SwinFuSR: an image fusion-inspired model for RGB-guided thermal image super-resolution
This addresses the limitation of thermal imaging for applications like surveillance or medical imaging, though it is incremental as it builds on existing guided SR methods.
The paper tackles the problem of low-resolution thermal images by proposing SwinFuSR, a guided super-resolution model using Swin transformers, which achieves state-of-the-art performance in PSNR and SSIM metrics and placed 3rd in a 2024 challenge.
Thermal imaging plays a crucial role in various applications, but the inherent low resolution of commonly available infrared (IR) cameras limits its effectiveness.
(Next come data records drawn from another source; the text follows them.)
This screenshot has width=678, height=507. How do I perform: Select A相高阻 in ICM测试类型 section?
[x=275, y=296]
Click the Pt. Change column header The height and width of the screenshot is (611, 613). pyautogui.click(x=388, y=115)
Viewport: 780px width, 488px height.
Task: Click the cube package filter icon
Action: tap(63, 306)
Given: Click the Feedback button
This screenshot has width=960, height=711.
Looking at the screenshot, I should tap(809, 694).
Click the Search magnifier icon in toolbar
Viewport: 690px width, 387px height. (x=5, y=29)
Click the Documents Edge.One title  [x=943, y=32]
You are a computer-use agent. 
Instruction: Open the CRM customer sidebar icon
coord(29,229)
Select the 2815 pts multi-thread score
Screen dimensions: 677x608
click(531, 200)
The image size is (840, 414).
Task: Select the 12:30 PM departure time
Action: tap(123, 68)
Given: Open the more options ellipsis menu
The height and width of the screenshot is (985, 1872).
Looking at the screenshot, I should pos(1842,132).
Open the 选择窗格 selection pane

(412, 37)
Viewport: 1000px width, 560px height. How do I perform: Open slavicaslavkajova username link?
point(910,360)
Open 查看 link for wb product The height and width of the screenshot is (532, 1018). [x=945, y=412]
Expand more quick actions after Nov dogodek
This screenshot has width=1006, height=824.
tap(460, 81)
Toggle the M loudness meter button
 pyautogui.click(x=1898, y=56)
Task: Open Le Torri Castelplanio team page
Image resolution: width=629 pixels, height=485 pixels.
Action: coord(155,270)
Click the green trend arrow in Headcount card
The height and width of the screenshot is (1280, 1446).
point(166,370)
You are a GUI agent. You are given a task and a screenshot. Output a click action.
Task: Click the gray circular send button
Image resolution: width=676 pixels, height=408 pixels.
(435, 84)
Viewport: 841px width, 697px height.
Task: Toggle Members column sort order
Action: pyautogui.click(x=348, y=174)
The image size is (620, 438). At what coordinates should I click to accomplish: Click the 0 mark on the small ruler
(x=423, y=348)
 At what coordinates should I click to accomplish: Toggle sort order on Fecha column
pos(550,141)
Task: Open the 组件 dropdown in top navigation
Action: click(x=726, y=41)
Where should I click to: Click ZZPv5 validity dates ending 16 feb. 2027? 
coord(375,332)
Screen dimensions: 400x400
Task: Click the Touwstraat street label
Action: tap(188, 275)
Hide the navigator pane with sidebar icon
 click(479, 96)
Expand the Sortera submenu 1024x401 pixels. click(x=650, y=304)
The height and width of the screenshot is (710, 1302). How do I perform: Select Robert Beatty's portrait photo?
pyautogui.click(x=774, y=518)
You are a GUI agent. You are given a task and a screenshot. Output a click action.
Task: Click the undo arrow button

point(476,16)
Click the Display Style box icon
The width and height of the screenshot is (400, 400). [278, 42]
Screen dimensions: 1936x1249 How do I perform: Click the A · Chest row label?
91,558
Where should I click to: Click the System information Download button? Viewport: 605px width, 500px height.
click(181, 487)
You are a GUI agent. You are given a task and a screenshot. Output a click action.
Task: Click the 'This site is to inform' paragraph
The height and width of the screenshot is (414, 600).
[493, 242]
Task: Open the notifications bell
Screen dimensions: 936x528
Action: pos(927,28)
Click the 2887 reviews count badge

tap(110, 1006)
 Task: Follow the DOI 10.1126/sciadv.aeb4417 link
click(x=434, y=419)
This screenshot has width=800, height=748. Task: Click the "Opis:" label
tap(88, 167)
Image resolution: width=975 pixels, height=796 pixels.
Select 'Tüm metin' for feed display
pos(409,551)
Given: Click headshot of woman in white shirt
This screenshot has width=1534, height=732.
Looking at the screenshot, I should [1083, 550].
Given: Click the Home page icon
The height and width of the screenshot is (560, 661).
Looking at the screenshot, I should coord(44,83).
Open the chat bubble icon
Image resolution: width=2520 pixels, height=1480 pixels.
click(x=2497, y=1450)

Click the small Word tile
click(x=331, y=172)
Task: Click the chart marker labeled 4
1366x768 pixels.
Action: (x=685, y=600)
Conventional super-resolution (SR) methods often struggle with thermal images due to their lack of high-frequency details. Guided SR leverages information from a high-resolution image, typically in the visible spectrum, to enhance the reconstruction of a high-res IR image from the low-res input. Inspired by SwinFusion, we propose SwinFuSR, a guided SR architecture based on Swin transformers. In real world scenarios, however, the guiding modality (e.g. RBG image) may be missing, so we propose a training method that improves the robustness of the model in this case. Our method has few parameters and outperforms state of the art models in terms of Peak Signal to Noise Ratio (PSNR) and Structural SIMilarity (SSIM). In Track 2 of the PBVS 2024 Thermal Image Super-Resolution Challenge, it achieves 3rd place in the PSNR metric. Our code and pretained weights are available at https://github.com/VisionICLab/SwinFuSR.